Dezember 14th, 2009 · No Comments

Eine Detektei hat manchmal sehr spektakuläre Fälle zu lösen, über die sie allerdings während ihrer Arbeit kaum ein Wort verlieren darf. Jeder kennt den Namen Flick und viele wissen auch, dass der Sarg mit dem Leichnam des  Milliardärs entführt wurde. Zusammen konnten mehrere Detekteien aus verschiedenen Nationen den Fall nach einem Jahr Ermittlungsarbeit zu einem guten Ende bringen, sodass Friedrich Karl Flick nun endlich zur letzten Ruhe gebettet werden konnte.

Der Auftrag an eine Detektei in Österreich erfolgte direkt von der Familie des verstorbenen Milliardärs. Der Sarg sollte wieder gefunden werden. In Velden in Österreich war der Sarkophag direkt aus dem familieneigenen Grabgebäude entwendet worden. Die Erpresser hatten sich per E-Mail gemeldet. Sie wollten sechs Millionen Euro, dann würde die Familie ihren Toten wieder bekommen. Letztendlich musste die österreichische Detektei Kollegen aus der Ukraine und aus Ungarn ins Boot holen, um die Ermittlungen abschließen zu können. Hinweisgebend waren gefundene Gegenstände aus dem Sarg. Ein ungarischer Rechtsanwalt entpuppte sich als Drahtzieher, der mit der Hilfe von schlecht bezahlten und noch weniger informierten Mittelsmännern den Sarkophag immer wieder zu anderen Orten bringen ließ. Noch immer fahndet die internationale Polizei nach weiteren Beteiligten. Die Drahtzieher konnten aber durch die Detektei überführt und an die Behörden übergeben werden.

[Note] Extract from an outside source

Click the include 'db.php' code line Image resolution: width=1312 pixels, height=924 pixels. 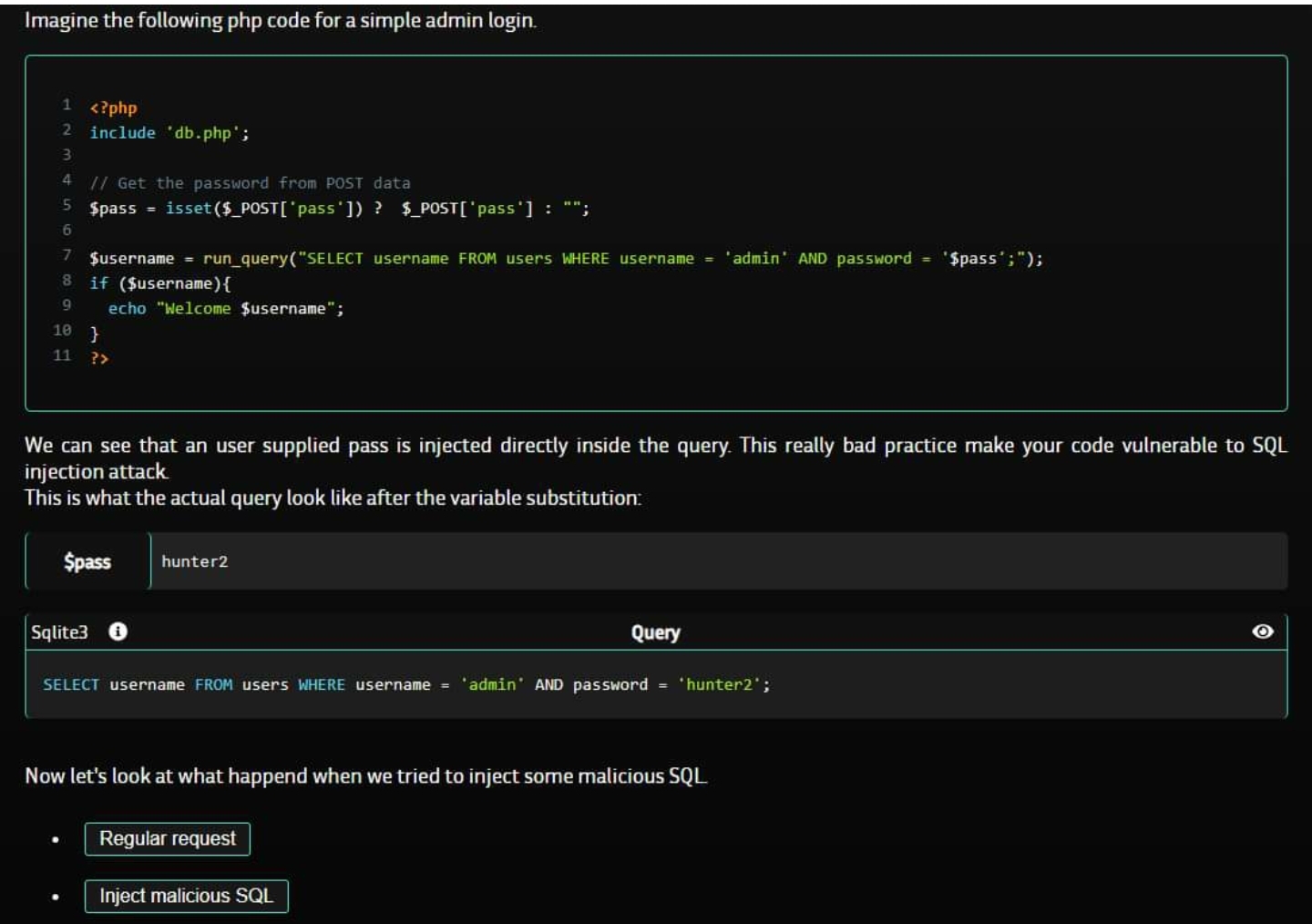(169, 133)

Der Detektei und ihren vorangetriebenen Ermittlungen in Ungarn konnte die Familie Flick es verdanken, dass die sterblichen Überreste des Familienoberhauptes nun endlich wieder im Mausoleum im österreichischen Velden zur Ruhe gebettet werden konnten. Eine Bewachung der Grabstätte ließ sich während des Begräbnisses, aber auch für künftige Zeiten wohl kaum vermeiden.